Projection of a function onto $P_2[-1,1]$

Now let's extend this problem to finding the best fit projection of a continuous function $f(x)$ onto $P_2$. While we could extend the previous approach by sampling $f(x)$ at a large number of points and calculating the least-squares solution, we can also solve the continuous problem by changing the definition of the inner product from the dot product in $R^n$ to the inner product for continuous functions

$$ <f,g> = \int_{-1}^{1} fg dx $$

However the overall approach remains the same as the discrete least squares problem.

If we now consider a function $u \in P_2[-1,1]$ such that

$$ u(x) = \sum_i c_i p_i(x) $$

then the continous error (or residual) is given by

$$ e(x) = u(x) - f(x) $$

for the continuous variable $x\in[-1,1]$.

The least square problem now becomes "find $\mathbf{c}\in R^3$ that minimizes $||e||_{L2}$", i.e. the "length" of $e$ in the $L^2$ norm. Alternatively this requires that the error $e(x)$ is orthogonal to all the basis vectors in $P_2$, i.e.

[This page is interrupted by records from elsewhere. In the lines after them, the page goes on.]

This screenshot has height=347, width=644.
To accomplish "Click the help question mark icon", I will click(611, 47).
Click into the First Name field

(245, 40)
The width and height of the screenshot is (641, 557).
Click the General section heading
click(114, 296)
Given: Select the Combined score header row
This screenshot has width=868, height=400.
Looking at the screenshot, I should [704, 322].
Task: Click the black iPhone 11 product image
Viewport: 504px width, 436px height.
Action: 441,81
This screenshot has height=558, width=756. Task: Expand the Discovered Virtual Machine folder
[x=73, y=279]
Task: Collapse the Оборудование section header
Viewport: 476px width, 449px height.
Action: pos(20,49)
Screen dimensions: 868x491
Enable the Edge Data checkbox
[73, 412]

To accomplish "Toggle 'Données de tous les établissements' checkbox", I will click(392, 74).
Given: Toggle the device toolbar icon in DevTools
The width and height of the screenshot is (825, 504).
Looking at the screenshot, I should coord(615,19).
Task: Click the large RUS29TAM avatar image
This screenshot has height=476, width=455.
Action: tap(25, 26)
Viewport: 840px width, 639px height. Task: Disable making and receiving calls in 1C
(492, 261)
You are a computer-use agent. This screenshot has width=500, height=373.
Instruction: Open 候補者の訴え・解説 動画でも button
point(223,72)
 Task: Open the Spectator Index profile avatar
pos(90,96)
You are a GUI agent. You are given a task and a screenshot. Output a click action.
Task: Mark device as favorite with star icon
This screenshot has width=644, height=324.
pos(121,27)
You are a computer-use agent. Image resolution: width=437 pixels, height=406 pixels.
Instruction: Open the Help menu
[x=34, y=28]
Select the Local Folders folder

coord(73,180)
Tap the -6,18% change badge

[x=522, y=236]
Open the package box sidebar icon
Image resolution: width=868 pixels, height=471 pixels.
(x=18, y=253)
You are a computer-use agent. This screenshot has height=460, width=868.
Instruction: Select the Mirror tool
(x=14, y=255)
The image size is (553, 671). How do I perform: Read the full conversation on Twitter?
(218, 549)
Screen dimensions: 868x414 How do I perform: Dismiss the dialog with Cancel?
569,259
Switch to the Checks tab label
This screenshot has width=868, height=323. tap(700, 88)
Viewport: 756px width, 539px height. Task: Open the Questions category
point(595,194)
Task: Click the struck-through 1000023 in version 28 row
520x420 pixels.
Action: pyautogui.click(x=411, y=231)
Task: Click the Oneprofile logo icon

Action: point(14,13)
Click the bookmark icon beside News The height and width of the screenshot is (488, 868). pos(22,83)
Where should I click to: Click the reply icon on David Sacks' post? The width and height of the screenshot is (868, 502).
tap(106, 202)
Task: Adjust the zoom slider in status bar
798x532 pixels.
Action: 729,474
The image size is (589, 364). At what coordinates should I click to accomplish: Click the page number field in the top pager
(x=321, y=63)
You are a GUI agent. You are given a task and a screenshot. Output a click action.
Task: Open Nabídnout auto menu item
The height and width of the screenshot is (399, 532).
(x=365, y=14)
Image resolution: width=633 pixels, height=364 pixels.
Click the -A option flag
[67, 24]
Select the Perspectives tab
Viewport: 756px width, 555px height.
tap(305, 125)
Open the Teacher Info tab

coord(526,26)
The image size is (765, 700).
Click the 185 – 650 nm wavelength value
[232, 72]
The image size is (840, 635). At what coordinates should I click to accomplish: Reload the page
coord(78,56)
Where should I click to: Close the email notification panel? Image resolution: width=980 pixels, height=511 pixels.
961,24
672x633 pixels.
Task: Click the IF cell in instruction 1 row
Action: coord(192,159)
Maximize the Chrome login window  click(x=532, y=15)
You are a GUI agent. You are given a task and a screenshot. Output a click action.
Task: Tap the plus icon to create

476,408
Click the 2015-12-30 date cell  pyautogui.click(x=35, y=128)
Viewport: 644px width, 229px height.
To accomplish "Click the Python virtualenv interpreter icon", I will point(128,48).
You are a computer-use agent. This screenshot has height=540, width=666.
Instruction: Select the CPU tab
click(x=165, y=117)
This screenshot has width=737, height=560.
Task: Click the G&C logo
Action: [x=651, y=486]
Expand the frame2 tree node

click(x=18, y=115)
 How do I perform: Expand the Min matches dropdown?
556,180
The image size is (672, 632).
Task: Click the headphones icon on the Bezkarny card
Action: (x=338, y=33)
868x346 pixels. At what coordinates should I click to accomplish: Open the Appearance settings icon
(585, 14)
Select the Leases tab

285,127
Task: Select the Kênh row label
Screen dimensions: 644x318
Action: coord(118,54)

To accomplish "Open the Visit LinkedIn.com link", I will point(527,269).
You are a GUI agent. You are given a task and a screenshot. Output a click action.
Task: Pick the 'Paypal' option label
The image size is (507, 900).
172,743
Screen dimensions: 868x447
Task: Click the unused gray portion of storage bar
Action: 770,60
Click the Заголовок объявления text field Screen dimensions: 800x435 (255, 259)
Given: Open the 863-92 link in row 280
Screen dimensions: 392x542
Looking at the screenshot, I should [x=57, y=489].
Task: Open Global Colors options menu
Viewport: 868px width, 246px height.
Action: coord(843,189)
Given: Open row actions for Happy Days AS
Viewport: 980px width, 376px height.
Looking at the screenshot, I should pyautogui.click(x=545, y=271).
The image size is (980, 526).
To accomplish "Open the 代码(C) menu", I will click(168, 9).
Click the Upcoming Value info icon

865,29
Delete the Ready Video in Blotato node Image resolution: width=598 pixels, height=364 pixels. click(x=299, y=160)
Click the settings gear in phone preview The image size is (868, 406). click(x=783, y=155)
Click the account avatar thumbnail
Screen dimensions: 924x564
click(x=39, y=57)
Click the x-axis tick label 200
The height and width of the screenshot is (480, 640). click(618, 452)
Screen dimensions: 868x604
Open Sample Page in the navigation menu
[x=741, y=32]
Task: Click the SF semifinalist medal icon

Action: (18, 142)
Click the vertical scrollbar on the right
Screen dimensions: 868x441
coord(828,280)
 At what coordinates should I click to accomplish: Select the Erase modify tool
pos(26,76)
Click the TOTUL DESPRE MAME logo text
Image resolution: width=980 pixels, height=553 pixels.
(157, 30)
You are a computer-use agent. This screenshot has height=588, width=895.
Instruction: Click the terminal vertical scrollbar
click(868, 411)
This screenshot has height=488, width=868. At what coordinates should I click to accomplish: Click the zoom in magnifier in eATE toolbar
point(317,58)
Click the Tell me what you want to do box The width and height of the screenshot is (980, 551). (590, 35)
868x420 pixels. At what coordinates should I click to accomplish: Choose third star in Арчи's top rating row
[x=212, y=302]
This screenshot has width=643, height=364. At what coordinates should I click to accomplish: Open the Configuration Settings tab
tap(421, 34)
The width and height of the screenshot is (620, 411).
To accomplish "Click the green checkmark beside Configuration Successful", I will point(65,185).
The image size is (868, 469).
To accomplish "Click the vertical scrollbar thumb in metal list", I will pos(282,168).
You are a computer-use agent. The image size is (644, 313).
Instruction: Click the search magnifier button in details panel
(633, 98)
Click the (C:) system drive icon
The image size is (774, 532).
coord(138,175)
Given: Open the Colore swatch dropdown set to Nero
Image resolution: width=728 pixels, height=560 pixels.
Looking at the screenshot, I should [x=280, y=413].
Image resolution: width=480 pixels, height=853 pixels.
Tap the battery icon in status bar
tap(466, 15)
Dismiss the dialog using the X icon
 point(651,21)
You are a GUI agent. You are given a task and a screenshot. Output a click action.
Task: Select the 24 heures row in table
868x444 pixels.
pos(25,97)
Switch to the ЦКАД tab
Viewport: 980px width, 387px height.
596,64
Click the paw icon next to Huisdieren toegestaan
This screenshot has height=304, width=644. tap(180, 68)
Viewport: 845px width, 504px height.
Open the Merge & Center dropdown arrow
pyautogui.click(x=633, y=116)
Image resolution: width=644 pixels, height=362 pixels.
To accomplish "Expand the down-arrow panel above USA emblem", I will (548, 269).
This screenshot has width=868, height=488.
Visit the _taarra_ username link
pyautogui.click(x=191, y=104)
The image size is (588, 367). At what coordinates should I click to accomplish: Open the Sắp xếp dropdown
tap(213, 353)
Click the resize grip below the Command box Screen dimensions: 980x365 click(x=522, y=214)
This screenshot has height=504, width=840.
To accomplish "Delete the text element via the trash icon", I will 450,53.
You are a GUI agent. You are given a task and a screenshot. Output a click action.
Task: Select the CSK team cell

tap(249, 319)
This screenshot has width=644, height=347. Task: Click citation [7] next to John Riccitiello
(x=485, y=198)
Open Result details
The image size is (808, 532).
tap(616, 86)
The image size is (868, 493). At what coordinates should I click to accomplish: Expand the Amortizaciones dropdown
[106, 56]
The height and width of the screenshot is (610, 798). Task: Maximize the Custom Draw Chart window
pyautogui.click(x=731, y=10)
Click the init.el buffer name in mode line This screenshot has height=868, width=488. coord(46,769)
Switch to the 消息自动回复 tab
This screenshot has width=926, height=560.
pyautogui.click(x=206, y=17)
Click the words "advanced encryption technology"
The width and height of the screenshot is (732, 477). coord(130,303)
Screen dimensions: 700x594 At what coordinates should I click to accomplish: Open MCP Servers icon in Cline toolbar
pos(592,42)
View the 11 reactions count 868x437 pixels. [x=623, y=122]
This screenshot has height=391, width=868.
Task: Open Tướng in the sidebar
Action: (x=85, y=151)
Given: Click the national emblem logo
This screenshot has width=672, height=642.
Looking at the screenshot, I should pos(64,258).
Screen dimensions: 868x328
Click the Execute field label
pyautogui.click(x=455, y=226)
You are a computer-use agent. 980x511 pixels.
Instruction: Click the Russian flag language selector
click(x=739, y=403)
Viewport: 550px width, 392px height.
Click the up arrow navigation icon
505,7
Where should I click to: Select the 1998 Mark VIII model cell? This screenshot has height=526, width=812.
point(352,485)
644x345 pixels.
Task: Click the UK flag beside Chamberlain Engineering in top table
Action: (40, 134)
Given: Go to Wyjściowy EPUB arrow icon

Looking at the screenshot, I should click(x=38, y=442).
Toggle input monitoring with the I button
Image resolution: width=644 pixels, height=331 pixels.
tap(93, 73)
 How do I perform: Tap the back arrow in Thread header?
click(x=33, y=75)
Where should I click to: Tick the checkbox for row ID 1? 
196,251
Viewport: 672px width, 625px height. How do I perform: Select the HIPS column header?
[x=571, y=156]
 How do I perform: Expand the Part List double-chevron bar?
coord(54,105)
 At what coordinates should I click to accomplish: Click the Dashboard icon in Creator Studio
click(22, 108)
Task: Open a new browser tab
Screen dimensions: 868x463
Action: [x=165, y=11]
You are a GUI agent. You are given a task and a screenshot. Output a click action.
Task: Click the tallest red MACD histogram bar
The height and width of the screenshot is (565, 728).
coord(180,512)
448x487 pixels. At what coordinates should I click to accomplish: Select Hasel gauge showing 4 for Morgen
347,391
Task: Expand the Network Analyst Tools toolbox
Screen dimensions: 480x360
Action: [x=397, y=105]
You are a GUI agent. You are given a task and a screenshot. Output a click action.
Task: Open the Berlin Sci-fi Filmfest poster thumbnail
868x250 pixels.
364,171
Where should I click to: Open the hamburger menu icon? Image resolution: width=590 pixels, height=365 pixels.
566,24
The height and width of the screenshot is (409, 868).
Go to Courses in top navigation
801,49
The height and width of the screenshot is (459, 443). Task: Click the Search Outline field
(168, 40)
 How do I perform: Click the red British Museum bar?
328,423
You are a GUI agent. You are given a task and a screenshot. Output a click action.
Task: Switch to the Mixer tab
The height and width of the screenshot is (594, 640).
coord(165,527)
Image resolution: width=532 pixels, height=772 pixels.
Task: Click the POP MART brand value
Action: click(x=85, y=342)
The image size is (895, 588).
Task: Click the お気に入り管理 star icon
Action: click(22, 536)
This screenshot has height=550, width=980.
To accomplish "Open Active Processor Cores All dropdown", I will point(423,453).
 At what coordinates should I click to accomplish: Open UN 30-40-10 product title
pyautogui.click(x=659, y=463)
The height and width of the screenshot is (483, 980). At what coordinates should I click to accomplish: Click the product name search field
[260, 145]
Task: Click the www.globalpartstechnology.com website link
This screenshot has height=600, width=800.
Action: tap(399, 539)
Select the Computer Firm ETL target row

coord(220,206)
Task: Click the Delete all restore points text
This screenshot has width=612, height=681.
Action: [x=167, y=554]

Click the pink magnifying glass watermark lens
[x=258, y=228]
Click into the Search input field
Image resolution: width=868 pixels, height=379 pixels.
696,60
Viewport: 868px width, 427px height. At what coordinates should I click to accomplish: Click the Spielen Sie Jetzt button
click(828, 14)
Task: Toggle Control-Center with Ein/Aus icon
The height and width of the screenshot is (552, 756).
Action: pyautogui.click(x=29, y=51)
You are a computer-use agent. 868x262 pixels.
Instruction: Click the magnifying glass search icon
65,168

$$ <p_i,e> = 0 \quad \mathrm{for\, }i=0,1,2 $$

or

$$ \int_{-1}^{1} p_i e dx = \int_{-1}^{1} p_i ( u - f) dx = 0 $$

or solve $$ \int_{-1}^{1} p_i \left(\sum_j c_j p_j(x)\right)dx = \int_{-1}^{1} p_i f dx $$

for all $i,j=0,1,2$. Rearranging the summation and the integral sign, we can rewrite the problem as

$$ \sum_j M_{ij} c_j = \hat{f}_i $$

where

$$ M_{ij} = <p_i,p_j>=\int_{-1}^{1} p_i p_j dx\quad \mathrm{and}\quad \hat{f}_i = <p_i,f> = \int_{-1}^{1} p_i f dx $$

or in matrix vector notation $M\mathbf{c} = \hat{\mathbf{f}}$ where $M$ is the "mass-matrix (and corresponds to the symmetric matrix $A^TA$) and $\hat{\mathbf{f}}$ is the "load vector" which corresponds to $A^t\mathbf{b}$.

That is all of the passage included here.